**Assignment**
Output the entries below so that they read exactly as they do now.

(Records for the task begins)

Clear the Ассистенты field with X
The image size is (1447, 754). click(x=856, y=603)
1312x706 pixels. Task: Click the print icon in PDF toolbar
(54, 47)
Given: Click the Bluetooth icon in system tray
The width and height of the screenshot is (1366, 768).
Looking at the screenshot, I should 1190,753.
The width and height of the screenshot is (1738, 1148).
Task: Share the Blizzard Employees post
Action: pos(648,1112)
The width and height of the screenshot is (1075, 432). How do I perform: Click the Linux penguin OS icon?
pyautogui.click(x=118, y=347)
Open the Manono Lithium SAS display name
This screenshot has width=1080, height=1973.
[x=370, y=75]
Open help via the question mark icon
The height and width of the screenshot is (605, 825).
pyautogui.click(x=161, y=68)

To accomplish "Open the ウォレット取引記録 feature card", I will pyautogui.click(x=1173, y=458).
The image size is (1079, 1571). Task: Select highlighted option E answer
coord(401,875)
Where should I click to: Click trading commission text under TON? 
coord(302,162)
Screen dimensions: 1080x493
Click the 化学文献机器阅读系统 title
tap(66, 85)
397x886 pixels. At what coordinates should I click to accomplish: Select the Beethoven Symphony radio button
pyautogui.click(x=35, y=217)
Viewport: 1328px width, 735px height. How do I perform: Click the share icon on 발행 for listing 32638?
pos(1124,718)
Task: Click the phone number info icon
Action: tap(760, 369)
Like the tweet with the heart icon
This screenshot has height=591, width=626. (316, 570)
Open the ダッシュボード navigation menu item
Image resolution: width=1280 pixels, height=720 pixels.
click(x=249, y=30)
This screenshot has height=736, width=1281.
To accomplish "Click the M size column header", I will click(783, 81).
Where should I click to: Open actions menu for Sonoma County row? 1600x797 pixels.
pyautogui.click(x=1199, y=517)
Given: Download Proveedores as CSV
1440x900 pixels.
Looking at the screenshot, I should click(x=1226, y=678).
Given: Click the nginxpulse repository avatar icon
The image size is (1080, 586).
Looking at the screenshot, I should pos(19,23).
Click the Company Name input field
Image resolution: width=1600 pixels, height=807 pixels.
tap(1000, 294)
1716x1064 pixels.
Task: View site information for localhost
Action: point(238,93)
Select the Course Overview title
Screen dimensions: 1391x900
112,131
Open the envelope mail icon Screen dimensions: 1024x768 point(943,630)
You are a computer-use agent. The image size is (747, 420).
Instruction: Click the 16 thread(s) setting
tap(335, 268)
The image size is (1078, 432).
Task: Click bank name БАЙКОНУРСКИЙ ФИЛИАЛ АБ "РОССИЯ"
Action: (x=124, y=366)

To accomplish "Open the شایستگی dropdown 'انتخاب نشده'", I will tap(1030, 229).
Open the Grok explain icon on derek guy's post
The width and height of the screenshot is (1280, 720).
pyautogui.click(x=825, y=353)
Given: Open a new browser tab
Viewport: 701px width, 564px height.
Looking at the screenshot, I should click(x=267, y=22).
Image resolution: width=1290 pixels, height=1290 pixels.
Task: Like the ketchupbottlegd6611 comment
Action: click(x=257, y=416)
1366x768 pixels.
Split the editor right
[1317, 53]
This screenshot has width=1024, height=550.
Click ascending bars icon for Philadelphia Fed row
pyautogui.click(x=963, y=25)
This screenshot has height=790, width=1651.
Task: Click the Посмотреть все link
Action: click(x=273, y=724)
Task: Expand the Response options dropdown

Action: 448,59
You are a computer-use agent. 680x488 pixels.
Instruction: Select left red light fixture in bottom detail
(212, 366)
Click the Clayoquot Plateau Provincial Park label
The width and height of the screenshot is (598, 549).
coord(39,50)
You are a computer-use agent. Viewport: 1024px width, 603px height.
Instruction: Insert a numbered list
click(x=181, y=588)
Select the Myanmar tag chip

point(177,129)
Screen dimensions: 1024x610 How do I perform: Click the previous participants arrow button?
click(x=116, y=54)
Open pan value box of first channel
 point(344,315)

(Records for the task ends)

**Solution for this task**
Clear the Ассистенты field with X
The image size is (1447, 754). click(x=856, y=603)
1312x706 pixels. Task: Click the print icon in PDF toolbar
(54, 47)
Given: Click the Bluetooth icon in system tray
The width and height of the screenshot is (1366, 768).
Looking at the screenshot, I should 1190,753.
The width and height of the screenshot is (1738, 1148).
Task: Share the Blizzard Employees post
Action: pos(648,1112)
The width and height of the screenshot is (1075, 432). How do I perform: Click the Linux penguin OS icon?
pyautogui.click(x=118, y=347)
Open the Manono Lithium SAS display name
This screenshot has width=1080, height=1973.
[x=370, y=75]
Open help via the question mark icon
The height and width of the screenshot is (605, 825).
pyautogui.click(x=161, y=68)

To accomplish "Open the ウォレット取引記録 feature card", I will pyautogui.click(x=1173, y=458).
The image size is (1079, 1571). Task: Select highlighted option E answer
coord(401,875)
Where should I click to: Click trading commission text under TON? 
coord(302,162)
Screen dimensions: 1080x493
Click the 化学文献机器阅读系统 title
tap(66, 85)
397x886 pixels. At what coordinates should I click to accomplish: Select the Beethoven Symphony radio button
pyautogui.click(x=35, y=217)
Viewport: 1328px width, 735px height. How do I perform: Click the share icon on 발행 for listing 32638?
pos(1124,718)
Task: Click the phone number info icon
Action: tap(760, 369)
Like the tweet with the heart icon
This screenshot has height=591, width=626. (316, 570)
Open the ダッシュボード navigation menu item
Image resolution: width=1280 pixels, height=720 pixels.
click(x=249, y=30)
This screenshot has height=736, width=1281.
To accomplish "Click the M size column header", I will click(783, 81).
Where should I click to: Open actions menu for Sonoma County row? 1600x797 pixels.
pyautogui.click(x=1199, y=517)
Given: Download Proveedores as CSV
1440x900 pixels.
Looking at the screenshot, I should click(x=1226, y=678).
Given: Click the nginxpulse repository avatar icon
The image size is (1080, 586).
Looking at the screenshot, I should pos(19,23).
Click the Company Name input field
Image resolution: width=1600 pixels, height=807 pixels.
tap(1000, 294)
1716x1064 pixels.
Task: View site information for localhost
Action: point(238,93)
Select the Course Overview title
Screen dimensions: 1391x900
112,131
Open the envelope mail icon Screen dimensions: 1024x768 point(943,630)
You are a computer-use agent. The image size is (747, 420).
Instruction: Click the 16 thread(s) setting
tap(335, 268)
The image size is (1078, 432).
Task: Click bank name БАЙКОНУРСКИЙ ФИЛИАЛ АБ "РОССИЯ"
Action: (x=124, y=366)

To accomplish "Open the شایستگی dropdown 'انتخاب نشده'", I will tap(1030, 229).
Open the Grok explain icon on derek guy's post
The width and height of the screenshot is (1280, 720).
pyautogui.click(x=825, y=353)
Given: Open a new browser tab
Viewport: 701px width, 564px height.
Looking at the screenshot, I should click(x=267, y=22).
Image resolution: width=1290 pixels, height=1290 pixels.
Task: Like the ketchupbottlegd6611 comment
Action: click(x=257, y=416)
1366x768 pixels.
Split the editor right
[1317, 53]
This screenshot has width=1024, height=550.
Click ascending bars icon for Philadelphia Fed row
pyautogui.click(x=963, y=25)
This screenshot has height=790, width=1651.
Task: Click the Посмотреть все link
Action: click(x=273, y=724)
Task: Expand the Response options dropdown

Action: 448,59
You are a computer-use agent. 680x488 pixels.
Instruction: Select left red light fixture in bottom detail
(212, 366)
Click the Clayoquot Plateau Provincial Park label
The width and height of the screenshot is (598, 549).
coord(39,50)
You are a computer-use agent. Viewport: 1024px width, 603px height.
Instruction: Insert a numbered list
click(x=181, y=588)
Select the Myanmar tag chip

point(177,129)
Screen dimensions: 1024x610 How do I perform: Click the previous participants arrow button?
click(x=116, y=54)
Open pan value box of first channel
 point(344,315)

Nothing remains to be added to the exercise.